If you're wondering what a PIVOT query is, allow me to explain in my best own words (which may not be much help). Sometimes, for reporting purposes, an end user will require a dataset to be displayed in a manner that makes more sense to humans more than it does to machines. Unfortunately, the way data is stored often only makes sense to machines. A classic example is when you have a dataset that requires some sort of aggregation on one column, while grouping by another column. This phenomenon creates the need for a PIVOT query, where the rows are rotated into columns.

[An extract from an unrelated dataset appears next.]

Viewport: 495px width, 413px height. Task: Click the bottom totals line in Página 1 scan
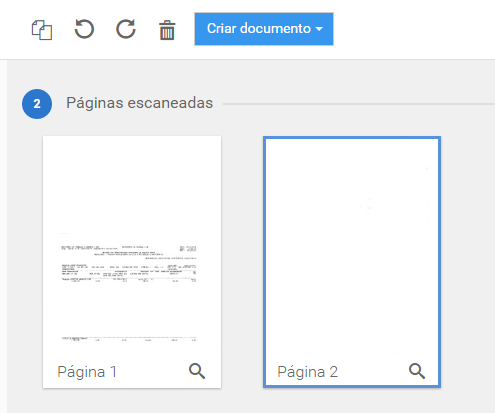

Suppose you have the following dataset:
How would you accomplish this? And better yet, how would you accomplish it dynamically so that more dates can be added without changing the query? Let me show you:
1.
Let's first get our test data going. You can use this script to create and populate a table called "T_EMPLOYEE_PRODUCTIVITY":
CREATE TABLE T_EMPLOYEE_PRODUCTIVITY
(
EMPLOYEE_NAME VARCHAR(500),
DATE DATETIME,
UNITS INT
)
-- 7/20
INSERT INTO T_EMPLOYEE_PRODUCTIVITY VALUES ('JOE', '07-20-2013', 5)
INSERT INTO T_EMPLOYEE_PRODUCTIVITY VALUES ('SALLY', '07-20-2013', 7)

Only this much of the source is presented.